Document segment =>
::::::

Let's see if we can make it better.

Make your code readable

I've mentored quite a few interns and this is a very common mistake that first catches my eye.

Let's start with a quote by Robert C. Martin (a super-important dude from the DEV world):

Indeed, the ratio of time spent reading versus writing is well over 10 to 1. We are constantly reading old code as part of the effort to write new code.

Just think of the poor soul that needs to read your function in a month or so, while probably trying to find a crazy bug that intertwines with 5 other functions just like yours.

So, because of them - stop writing smart, elaborate code that only you can understand. Instead, try to make your code simple and easy to understand. This is part of what makes a great developer.

I am also susceptible to this mistake, but it's a good thing that my workplace has a code review culture that discourages this kind of coding. Also, ask yourself this:

  • Would a less skilled developer understand how this code works?
  • Would a less informed developer understand what this code does?

Keep things simple and always try to have someone to keep you in check.

Keep your code predictable

Code you write should always look the same. That means having the same naming conventions, indentations, whitespaces usage, etc. Python, for example, has its own style guide called PEP8 which I find to be a really good start.

Naming is especially important. It's really important to give a good name to a variable. Let me just leave this with you:

There are only two hard things in Computer Science: cache invalidation and naming things.

::::::

What you need to do =>
- a) List the things that, according to the coding advice above, should always be the same in the code you write.
- b) For each statement, say whether it agrees with the coding advice above, and quote the words that decide it.
(i) The quoted ratio of time spent reading code to time spent writing it is well over 10 to 1.
(ii) The writer's workplace discourages code reviews.
(iii) PEP8 is a style guide for Python.
- c) Write the next part of the coding advice above, starting after its last sentence.

::::::

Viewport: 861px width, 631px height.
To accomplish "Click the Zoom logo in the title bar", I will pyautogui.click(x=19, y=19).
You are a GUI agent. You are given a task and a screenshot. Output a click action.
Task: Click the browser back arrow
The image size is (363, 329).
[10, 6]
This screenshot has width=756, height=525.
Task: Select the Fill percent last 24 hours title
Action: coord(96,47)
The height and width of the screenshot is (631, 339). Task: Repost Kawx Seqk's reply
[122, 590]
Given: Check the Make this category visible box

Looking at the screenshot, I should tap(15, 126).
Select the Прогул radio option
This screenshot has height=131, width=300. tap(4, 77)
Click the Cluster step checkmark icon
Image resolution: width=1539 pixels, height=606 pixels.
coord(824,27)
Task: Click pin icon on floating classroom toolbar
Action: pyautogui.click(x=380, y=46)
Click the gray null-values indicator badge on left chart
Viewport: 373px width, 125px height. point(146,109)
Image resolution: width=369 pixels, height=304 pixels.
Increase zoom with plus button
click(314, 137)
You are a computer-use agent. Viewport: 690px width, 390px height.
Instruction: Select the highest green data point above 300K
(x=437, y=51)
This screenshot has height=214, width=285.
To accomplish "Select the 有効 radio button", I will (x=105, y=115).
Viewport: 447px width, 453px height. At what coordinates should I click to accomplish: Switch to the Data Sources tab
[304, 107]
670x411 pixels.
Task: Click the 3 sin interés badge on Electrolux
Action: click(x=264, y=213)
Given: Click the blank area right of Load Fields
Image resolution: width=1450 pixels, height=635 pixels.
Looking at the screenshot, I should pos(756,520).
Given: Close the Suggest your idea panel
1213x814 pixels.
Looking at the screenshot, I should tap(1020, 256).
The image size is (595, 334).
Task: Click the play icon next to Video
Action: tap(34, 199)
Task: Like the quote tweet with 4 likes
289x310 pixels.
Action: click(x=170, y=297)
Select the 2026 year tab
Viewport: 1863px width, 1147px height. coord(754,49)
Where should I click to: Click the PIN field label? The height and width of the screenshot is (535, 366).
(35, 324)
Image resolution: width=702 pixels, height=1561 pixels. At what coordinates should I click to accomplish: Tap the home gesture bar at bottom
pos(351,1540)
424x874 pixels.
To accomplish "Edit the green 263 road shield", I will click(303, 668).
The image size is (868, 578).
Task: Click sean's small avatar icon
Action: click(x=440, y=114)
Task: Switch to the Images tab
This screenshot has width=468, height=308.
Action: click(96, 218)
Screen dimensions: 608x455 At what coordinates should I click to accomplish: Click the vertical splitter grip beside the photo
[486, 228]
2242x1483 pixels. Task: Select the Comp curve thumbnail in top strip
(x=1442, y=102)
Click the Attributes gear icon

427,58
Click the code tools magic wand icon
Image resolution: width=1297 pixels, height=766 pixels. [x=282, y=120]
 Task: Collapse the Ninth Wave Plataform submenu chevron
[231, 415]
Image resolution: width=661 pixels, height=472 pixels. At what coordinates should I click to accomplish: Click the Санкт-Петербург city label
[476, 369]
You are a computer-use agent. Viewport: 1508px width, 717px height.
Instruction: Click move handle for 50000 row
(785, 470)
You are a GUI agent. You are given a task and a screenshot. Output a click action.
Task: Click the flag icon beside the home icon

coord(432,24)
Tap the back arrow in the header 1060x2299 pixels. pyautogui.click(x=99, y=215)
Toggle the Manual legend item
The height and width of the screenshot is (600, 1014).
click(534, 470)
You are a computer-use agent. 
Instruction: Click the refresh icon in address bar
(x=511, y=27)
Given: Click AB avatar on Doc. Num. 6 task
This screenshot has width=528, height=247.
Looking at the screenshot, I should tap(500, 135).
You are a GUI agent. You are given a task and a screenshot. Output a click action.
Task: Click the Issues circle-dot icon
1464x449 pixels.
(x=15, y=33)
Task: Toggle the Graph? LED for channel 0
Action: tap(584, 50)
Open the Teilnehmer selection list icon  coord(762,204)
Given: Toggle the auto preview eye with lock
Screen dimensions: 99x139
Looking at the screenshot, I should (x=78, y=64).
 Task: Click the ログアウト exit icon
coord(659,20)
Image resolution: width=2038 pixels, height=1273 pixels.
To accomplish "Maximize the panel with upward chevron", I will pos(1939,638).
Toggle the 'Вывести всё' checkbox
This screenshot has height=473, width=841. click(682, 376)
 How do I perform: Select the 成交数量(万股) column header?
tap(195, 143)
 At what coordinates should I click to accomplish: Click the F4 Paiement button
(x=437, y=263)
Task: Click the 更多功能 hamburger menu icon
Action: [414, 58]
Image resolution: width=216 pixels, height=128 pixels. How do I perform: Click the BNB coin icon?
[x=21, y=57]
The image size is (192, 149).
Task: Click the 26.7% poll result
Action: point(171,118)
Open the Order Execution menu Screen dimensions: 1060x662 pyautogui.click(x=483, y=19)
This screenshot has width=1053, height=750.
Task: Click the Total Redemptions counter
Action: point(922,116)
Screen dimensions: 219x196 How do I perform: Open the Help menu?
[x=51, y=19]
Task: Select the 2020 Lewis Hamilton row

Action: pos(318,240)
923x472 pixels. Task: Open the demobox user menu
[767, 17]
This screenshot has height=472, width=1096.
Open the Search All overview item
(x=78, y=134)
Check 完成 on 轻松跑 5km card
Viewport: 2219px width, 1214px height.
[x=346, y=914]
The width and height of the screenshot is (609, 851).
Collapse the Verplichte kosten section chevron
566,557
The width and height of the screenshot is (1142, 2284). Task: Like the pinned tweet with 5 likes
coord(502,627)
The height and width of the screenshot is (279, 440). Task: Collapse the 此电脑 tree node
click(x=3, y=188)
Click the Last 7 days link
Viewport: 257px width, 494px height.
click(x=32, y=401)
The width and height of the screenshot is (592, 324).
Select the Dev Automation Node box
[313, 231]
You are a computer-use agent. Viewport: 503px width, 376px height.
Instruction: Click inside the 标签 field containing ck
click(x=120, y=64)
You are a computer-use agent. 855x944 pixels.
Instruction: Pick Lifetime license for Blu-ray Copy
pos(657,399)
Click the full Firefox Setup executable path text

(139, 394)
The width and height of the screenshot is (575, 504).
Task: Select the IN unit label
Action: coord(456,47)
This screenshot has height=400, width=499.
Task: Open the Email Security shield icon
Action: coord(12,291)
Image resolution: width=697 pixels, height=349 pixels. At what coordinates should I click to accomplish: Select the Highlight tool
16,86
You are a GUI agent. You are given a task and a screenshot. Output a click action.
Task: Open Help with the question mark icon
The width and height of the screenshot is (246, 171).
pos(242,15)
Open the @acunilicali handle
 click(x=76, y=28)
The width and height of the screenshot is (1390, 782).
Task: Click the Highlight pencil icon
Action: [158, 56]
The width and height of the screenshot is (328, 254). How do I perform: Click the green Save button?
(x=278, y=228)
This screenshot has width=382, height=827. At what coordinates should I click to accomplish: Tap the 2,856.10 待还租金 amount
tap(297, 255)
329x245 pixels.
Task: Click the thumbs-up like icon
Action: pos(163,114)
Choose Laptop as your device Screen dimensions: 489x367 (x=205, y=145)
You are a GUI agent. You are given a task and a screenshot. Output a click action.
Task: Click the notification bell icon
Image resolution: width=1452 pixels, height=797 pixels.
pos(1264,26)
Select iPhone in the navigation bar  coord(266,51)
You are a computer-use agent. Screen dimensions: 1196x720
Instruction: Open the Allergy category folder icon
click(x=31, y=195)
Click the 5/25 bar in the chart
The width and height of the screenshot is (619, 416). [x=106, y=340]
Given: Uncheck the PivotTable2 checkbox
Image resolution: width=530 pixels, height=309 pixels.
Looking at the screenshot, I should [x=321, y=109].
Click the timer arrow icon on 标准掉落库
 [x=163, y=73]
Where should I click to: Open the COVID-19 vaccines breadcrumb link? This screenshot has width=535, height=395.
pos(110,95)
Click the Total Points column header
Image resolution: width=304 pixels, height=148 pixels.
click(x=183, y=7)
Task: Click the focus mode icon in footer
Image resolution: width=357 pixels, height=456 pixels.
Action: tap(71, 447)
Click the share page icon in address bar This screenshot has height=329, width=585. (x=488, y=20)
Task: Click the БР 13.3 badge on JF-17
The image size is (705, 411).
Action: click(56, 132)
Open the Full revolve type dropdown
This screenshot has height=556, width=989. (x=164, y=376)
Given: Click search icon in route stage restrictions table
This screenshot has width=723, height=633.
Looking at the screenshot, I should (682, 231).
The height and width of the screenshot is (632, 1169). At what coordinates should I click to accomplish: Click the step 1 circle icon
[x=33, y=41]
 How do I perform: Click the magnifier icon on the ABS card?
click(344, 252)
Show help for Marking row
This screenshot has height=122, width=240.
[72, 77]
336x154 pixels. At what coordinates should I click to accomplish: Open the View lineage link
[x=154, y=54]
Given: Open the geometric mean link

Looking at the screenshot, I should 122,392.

::::::

Outputs for the tasks =>
- a)
- Naming conventions
- Indentations
- Whitespaces usage

- b)
(i) Yes: "the ratio of time spent reading versus writing is well over 10 to 1"
(ii) No: "my workplace has a code review culture that discourages this kind of coding"
(iii) Yes: "Python, for example, has its own style guide called PEP8"

- c)
-- Phil Karlton

All this is especially important when working in a team with other developers. When everyone writes code while following the same conventions, it becomes easier to predict from where to import function X, how to use function Y, etc.

To abide by PEP8 standards, we are using a linter called flake8 which prevents poorly-styled code from reaching production.

Your code is your documentation

I'm a big believer that code should be self-explanatory. When you have to add comments to explain something, it means that your code is too complex. Try to simplify it.

Adding comments as documentation, on the other hand, is a pitfall I encountered multiple times. It is just too hard to keep that "documentation" up-to-date, and you will forget to update it.

So try and keep your code simple enough so it is easy enough to read. In those cases when you really can't, make sure to be precise while documenting.

Where did this get us?

And finally, if we apply the advice, we'll end up with something like this:

FILTER_KEYWORDS = ("sandbox", "mongo", "postgres", "memcached")

data = []
logs = stdout.decode('utf-8').split('\n')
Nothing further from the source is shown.